CONTHER：基于后见经验回放与Transformer的无专家演示类人上下文机器人学习 (CONTHER: Human-Like Contextual Robot Learning via Hindsight Experience Replay and Transformers without Expert Demonstrations)

This paper presents CONTHER, a novel reinforcement learning algorithm designed to efficiently and rapidly train robotic agents for goal-oriented manipulation tasks and obstacle avoidance. The algorithm uses a modified replay buffer inspired by the Hindsight Experience Replay (HER) approach to artificially populate experience with successful trajectories, effectively addressing the problem of sparse reward scenarios and eliminating the need to manually collect expert demonstrations. The developed algorithm proposes a Transformer-based architecture to incorporate the context of previous states, allowing the agent to perform a deeper analysis and make decisions in a manner more akin to human learning. The effectiveness of the built-in replay buffer, which acts as an "internal demonstrator", is twofold: it accelerates learning and allows the algorithm to adapt to different tasks. Empirical data confirm the superiority of the algorithm by an average of 38.46% over other considered methods, and the most successful baseline by 28.21%, showing higher success rates and faster convergence in the point-reaching task. Since the control is performed through the robot's joints, the algorithm facilitates potential adaptation to a real robot system and construction of an obstacle avoidance task. Therefore, the algorithm has also been tested on tasks requiring following a complex dynamic trajectory and obstacle avoidance. The design of the algorithm ensures its applicability to a wide range of goal-oriented tasks, making it an easily integrated solution for real-world robotics applications.

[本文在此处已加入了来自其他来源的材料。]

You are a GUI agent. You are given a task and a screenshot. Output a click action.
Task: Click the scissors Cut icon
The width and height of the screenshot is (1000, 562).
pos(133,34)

翻译：本文提出CONTHER，一种新颖的强化学习算法，旨在高效快速地训练机器人智能体完成目标导向的操作任务与避障。该算法采用受后见经验回放（HER）启发的改进型回放缓冲区，通过成功轨迹人工填充经验数据，有效解决了稀疏奖励场景问题，并消除了手动收集专家演示的需求。所提出的算法采用基于Transformer的架构来融合历史状态上下文，使智能体能进行更深入的分析并以更接近人类学习的方式做出决策。内置回放缓冲区作为"内部演示器"具有双重功效：既加速学习过程，又使算法能适应不同任务。实验数据证实该算法平均优于其他对比方法38.46%，较最优基线方法提升28.21%，在点位到达任务中表现出更高的成功率和更快的收敛速度。由于控制通过机器人关节执行，该算法便于适配真实机器人系统并构建避障任务。因此，算法还在需要跟踪复杂动态轨迹和避障的任务上进行了验证。算法设计确保其适用于广泛的目标导向任务，使其成为现实世界机器人应用中易于集成的解决方案。